Mulai dari yang ada di atas, di permukaan, sampai di dalam/dasar bumi. Laju modernisasi ternyata menimbulkan dampak dan pengaruh negatif, yaitu krisis ekologis, dan bahan-bahan/unsur-unsur yang berbahaya bagi manusia sendiri.

Limbah merkuri mencemari perairan dan berdampak buruk bagi kehidupan manusia - sumber: regional.kompas.com
Limbah merkuri mencemari perairan dan berdampak buruk bagi kehidupan manusia - sumber: regional.kompas.com
Kita dapat menyimak lewat siaran tv betapa bahayanya limbah merkuri yang muncul dari pertambangan emas ilegal, yang mencemari perairan. Hal itu tentu berdampak buruk bagi kehidupan manusia. Ditambah lagi dengan corong asap pabrik yang terus mengepul membuat sesak nafas manusia karena udara telah tercemar polusi. Betapa mirisnya kehidupan manusia.

Akan tetapi manusia modern tidak sadar dan tidak peduli pada dampak dan pengaruh itu. Hal ini karena manusia, dengan modernisasinya, ternyata terbelenggu pada suatu mentalitas (mentaltas pencerahan) dengan paham antroposentrisme dan dominasinya.

Mentalitas ini kerap kali membawa manusia modern memahami perkembangan secara sempit dan hanya dimengerti sebagai pertambahan kuantitas saja. Pemahaman yang kurang tepat inilah yang semakin mempertajam ambivalensi IPTEK, sehingga dampak dan aspek negatifnya lebih kuat.

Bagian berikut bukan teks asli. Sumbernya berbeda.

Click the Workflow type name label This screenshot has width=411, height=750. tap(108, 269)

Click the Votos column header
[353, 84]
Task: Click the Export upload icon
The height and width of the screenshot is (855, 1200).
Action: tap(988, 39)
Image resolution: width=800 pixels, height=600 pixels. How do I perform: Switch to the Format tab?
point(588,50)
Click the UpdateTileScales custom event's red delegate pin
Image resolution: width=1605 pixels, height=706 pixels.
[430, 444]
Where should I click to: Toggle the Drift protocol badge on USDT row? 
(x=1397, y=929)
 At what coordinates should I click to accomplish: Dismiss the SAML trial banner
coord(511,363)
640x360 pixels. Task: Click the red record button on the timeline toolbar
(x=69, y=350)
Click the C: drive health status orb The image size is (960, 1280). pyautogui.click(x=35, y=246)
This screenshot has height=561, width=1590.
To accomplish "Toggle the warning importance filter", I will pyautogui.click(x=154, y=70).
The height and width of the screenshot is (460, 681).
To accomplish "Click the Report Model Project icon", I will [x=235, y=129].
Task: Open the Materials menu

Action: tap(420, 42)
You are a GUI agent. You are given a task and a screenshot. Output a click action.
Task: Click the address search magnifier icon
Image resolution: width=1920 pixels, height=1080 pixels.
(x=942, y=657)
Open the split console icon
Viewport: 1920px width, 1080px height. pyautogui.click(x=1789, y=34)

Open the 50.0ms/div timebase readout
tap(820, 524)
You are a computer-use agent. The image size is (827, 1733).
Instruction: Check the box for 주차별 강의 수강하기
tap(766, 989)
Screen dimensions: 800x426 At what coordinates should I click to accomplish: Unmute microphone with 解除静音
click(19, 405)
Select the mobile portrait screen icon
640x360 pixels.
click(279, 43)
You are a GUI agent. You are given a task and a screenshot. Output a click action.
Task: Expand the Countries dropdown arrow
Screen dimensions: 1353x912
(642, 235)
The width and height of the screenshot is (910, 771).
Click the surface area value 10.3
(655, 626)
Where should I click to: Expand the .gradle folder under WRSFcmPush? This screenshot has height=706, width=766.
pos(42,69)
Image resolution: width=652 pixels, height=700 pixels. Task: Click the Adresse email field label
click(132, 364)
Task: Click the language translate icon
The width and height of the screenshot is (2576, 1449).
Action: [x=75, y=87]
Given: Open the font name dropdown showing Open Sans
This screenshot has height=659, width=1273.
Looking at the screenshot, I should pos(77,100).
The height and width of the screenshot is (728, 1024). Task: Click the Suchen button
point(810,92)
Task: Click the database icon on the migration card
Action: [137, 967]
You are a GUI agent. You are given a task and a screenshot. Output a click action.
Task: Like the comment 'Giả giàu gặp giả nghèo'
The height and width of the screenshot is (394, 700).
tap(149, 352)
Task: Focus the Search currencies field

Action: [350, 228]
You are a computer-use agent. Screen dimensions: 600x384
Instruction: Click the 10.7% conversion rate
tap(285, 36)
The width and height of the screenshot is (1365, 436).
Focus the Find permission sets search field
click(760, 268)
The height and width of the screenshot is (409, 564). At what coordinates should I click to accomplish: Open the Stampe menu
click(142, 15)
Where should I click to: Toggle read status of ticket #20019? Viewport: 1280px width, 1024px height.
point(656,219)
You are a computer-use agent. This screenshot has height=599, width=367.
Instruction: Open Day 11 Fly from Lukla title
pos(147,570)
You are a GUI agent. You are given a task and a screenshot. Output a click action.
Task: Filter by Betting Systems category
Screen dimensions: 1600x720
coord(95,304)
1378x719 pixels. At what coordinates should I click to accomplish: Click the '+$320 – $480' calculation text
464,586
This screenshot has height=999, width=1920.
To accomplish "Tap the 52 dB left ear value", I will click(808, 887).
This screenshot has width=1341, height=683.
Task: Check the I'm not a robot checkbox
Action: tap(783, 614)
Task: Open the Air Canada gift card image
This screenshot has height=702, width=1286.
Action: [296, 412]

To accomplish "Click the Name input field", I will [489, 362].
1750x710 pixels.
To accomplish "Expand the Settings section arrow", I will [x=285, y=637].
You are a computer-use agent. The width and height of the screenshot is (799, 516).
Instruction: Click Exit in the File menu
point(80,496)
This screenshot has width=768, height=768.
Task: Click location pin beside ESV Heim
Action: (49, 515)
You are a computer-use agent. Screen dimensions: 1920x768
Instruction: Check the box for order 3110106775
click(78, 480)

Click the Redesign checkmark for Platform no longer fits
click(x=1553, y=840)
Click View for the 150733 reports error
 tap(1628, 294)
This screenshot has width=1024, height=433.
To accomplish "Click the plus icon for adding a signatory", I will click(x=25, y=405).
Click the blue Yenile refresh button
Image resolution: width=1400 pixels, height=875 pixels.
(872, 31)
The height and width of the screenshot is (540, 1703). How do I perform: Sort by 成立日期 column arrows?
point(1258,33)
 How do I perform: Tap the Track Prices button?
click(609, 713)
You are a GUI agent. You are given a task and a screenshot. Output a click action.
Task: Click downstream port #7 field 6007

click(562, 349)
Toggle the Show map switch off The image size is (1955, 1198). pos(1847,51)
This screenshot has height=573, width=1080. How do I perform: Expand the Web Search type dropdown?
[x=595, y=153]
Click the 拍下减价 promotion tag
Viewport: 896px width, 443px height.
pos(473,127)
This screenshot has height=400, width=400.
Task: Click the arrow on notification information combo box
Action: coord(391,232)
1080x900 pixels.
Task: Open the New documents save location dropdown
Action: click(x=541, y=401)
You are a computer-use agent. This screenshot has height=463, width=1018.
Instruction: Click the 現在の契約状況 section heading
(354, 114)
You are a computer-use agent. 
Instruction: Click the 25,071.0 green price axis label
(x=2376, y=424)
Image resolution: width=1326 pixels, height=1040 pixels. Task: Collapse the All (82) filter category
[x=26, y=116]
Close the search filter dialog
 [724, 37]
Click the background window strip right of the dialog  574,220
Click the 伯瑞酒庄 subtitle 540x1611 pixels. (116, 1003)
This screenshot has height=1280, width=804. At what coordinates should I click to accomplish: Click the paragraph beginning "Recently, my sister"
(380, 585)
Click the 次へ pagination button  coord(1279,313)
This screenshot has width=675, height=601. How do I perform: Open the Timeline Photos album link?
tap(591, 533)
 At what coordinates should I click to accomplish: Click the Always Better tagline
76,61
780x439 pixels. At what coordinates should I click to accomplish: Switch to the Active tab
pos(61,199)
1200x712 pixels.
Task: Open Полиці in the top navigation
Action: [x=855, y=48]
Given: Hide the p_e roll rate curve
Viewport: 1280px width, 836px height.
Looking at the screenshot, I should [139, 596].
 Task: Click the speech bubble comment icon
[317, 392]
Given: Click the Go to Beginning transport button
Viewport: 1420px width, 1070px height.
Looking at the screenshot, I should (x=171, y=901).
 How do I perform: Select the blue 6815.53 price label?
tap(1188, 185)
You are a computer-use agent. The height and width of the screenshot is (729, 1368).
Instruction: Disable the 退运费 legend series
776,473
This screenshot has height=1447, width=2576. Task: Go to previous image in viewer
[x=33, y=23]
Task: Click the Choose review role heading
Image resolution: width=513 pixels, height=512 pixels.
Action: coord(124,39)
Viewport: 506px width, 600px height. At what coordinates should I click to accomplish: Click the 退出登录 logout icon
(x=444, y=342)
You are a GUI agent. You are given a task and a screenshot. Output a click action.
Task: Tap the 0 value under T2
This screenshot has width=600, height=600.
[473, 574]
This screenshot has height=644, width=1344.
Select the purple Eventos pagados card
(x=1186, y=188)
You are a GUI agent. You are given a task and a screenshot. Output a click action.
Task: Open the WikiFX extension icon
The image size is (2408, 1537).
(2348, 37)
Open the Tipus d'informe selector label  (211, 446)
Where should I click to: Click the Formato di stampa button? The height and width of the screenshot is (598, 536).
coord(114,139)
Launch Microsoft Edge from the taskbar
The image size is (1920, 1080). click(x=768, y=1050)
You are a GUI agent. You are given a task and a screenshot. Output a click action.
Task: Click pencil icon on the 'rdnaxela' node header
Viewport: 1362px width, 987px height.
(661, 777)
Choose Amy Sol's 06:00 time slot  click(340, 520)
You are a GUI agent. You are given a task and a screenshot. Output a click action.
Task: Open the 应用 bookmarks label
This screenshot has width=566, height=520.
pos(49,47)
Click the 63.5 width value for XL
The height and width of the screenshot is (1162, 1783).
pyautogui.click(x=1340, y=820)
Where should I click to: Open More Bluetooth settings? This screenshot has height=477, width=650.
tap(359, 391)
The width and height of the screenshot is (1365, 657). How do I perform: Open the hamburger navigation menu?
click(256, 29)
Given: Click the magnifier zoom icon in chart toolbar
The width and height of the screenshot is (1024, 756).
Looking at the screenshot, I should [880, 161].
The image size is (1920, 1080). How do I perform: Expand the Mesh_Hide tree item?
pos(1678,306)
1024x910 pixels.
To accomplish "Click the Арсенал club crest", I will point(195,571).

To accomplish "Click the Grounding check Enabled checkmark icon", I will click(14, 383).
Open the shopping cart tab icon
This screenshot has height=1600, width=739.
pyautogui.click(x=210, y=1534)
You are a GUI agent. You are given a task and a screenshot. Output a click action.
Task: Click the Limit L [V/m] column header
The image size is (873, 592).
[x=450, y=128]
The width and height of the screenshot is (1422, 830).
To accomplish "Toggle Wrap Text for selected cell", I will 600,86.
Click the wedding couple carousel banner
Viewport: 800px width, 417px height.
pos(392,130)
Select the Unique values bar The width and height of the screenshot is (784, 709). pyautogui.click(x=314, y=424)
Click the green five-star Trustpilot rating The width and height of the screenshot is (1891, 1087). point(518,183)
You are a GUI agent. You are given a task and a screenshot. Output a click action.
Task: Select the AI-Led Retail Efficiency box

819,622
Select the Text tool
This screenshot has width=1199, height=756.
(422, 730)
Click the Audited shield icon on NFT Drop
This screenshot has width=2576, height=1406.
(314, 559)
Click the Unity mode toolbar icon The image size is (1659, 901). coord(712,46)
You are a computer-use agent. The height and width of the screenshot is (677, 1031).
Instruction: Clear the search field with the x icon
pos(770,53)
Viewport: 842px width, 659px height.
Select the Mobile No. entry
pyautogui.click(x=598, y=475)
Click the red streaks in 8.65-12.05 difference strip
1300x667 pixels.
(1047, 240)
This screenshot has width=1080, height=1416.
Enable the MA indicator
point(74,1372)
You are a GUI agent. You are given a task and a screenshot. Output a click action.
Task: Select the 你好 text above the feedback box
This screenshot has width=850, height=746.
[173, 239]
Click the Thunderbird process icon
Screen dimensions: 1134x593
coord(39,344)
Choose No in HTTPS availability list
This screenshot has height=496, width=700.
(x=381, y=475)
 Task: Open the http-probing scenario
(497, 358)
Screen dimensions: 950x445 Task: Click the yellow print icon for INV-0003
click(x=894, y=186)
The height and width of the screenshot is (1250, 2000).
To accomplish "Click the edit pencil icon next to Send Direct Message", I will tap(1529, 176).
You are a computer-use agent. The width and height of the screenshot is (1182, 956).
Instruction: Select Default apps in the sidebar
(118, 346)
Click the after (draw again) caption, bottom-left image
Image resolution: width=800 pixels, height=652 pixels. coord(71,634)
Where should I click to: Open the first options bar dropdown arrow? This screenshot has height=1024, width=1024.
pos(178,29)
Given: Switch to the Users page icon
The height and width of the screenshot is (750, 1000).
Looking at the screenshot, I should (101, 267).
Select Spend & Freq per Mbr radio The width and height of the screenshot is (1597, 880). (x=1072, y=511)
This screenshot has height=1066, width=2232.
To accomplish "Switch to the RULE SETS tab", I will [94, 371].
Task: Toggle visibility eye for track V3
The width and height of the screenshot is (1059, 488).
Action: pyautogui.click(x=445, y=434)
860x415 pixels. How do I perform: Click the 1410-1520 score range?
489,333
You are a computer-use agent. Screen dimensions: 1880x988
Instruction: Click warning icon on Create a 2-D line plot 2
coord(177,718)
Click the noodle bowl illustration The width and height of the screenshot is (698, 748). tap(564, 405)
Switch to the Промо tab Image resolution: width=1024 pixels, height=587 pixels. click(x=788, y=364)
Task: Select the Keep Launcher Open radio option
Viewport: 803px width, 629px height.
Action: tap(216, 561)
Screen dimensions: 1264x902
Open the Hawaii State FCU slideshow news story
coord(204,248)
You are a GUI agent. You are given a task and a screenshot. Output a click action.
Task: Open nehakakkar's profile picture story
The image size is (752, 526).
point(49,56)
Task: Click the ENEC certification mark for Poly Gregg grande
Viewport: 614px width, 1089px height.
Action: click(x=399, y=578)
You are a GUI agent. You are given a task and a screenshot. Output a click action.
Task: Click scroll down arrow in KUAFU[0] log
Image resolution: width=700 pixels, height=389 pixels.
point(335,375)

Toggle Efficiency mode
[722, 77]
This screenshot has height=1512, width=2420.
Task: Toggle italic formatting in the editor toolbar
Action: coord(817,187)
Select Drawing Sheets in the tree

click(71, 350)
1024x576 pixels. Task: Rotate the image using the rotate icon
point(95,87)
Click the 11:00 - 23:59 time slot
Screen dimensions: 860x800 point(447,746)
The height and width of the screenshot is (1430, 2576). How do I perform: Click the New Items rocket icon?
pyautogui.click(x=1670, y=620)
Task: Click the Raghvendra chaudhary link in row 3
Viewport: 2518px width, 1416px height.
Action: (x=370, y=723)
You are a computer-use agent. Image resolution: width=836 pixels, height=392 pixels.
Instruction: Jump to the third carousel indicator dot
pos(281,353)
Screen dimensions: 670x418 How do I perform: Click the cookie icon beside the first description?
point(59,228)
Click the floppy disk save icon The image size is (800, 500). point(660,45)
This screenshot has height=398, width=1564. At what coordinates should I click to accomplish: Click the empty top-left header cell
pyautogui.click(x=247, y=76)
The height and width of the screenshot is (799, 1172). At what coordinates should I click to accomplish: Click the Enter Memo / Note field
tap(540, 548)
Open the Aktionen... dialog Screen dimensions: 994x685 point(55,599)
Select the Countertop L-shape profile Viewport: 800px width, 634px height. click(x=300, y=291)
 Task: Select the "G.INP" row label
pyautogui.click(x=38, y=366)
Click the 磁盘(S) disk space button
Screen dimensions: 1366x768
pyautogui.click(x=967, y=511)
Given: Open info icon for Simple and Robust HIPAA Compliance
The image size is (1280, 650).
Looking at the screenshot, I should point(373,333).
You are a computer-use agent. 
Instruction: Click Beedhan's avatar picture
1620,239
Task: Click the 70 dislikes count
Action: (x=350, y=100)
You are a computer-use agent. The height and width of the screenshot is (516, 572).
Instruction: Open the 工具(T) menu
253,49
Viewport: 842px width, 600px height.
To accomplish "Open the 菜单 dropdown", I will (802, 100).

Enlightenment Mentality -- Mentalitas Pencerahan

Mentalitas ini merupakan warisan abad modern yang terdalam pada umat manusia. Abad modern merupakan suatu tonggak baru sejarah manusia.

Menyimak dari "Beyond The Enlightenment Mentallity" dalam Mary Evelyn and John A. Grin, bahwa secara fisik era baru ini ditandai dengan penemuan-penemuan ilmiah, kemajuan Ilmu Pengetahuan dan Teknologi dan tumbuhnya lembaga-lembaga ilmiah dan lebih dalam lagi era baru ini mewarisi suatu mentalitas yang menjadi dasar spiritual gerakan modernitas. Dalam mentalitas ini terdapat paham antroposentrisme dan konsep berpikir analitis-reduksionis.

Konsep antroposentrisme dan konsep berpikir analitis-reduksionis tidak hanya dialami oleh orang yang tinggal di benua Eropa, Amerika saja, tapi dampaknya juga dialami oleh manusia Indonesia.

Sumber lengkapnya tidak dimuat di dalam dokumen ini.